Holz F G, Wolfensberger T J, Piguet B, Gross-Jendroska M, Wells J A, Minassian D C, Chisholm I H, Bird A C
Department of Clinical and Preventive Ophthalmology, Moorfields Eye Hospital, London, United Kingdom.
Ophthalmology. 1994 Sep;101(9):1522-8. doi: 10.1016/s0161-6420(94)31139-0.
In patients with unilateral visual loss related to age-related macular disease, the risk of visual loss in the second eye is documented as being between 7% and 10% per year. The risk is uncertain in those with good vision with each eye and bilateral macular drusen.
In a prospective study, 126 patients with bilateral drusen were reviewed annually for up to 3 years. Serial fundus photographs and fluorescein angiograms were analyzed independently by two readers in a masked fashion using a standardized grading scheme, including size, number, density, and fluorescence angiographic behavior of drusen.

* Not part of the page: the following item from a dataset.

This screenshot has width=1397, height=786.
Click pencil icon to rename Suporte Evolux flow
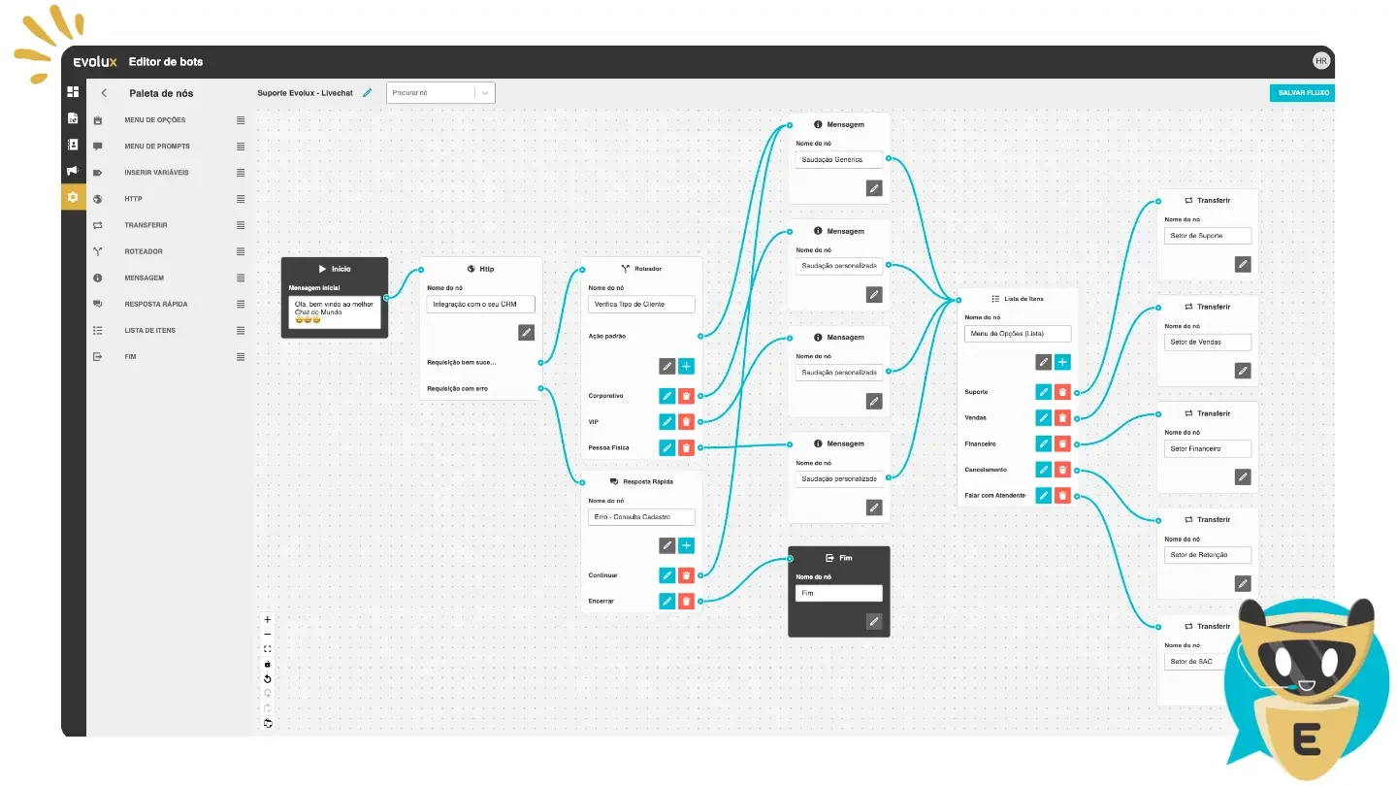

New lesions occurred in one or both eyes of 17 (13.5%) of the 126 patients. The cumulative incidence of exudative or nonexudative lesions was 8.55% at 1 year, at 2 years 16.37%, and 23.52% at 3 years for patients older than 65 years of age. Significant risk factors included the degree of confluence of drusen within 1600 microns of the center of the fovea (P = 0.023), focal hyperpigmentation (P = 0.004), slow choroidal filling (P = 0.023), and focal extrafoveal areas of atrophy of the retinal pigment epithelium (P = 0.042).
The results give an estimate for the incidence of complicating lesions in patients with bilateral drusen and identify those features indicating higher than average risk of visual loss.
在与年龄相关性黄斑病变相关的单侧视力丧失患者中,有记录显示,另一只眼睛每年的视力丧失风险在7%至10%之间。对于双眼视力良好且有双侧黄斑玻璃膜疣的患者,该风险尚不确定。
在一项前瞻性研究中,对126例双侧玻璃膜疣患者进行了为期3年的年度复查。两名阅片者采用标准化分级方案,以盲法独立分析系列眼底照片和荧光素血管造影,包括玻璃膜疣的大小、数量、密度和荧光血管造影表现。
126例患者中有17例(13.5%)一只或两只眼睛出现了新病变。65岁以上患者渗出性或非渗出性病变的累积发生率在1年时为8.55%,2年时为16.37%,3年时为23.52%。显著的风险因素包括黄斑中心凹1600微米范围内玻璃膜疣的融合程度(P = 0.023)、局灶性色素沉着(P = 0.004)、脉络膜充盈缓慢(P = 0.023)以及视网膜色素上皮的局灶性黄斑外萎缩区域(P = 0.042)。
该结果给出了双侧玻璃膜疣患者并发病变的发生率估计,并确定了那些表明视力丧失风险高于平均水平的特征。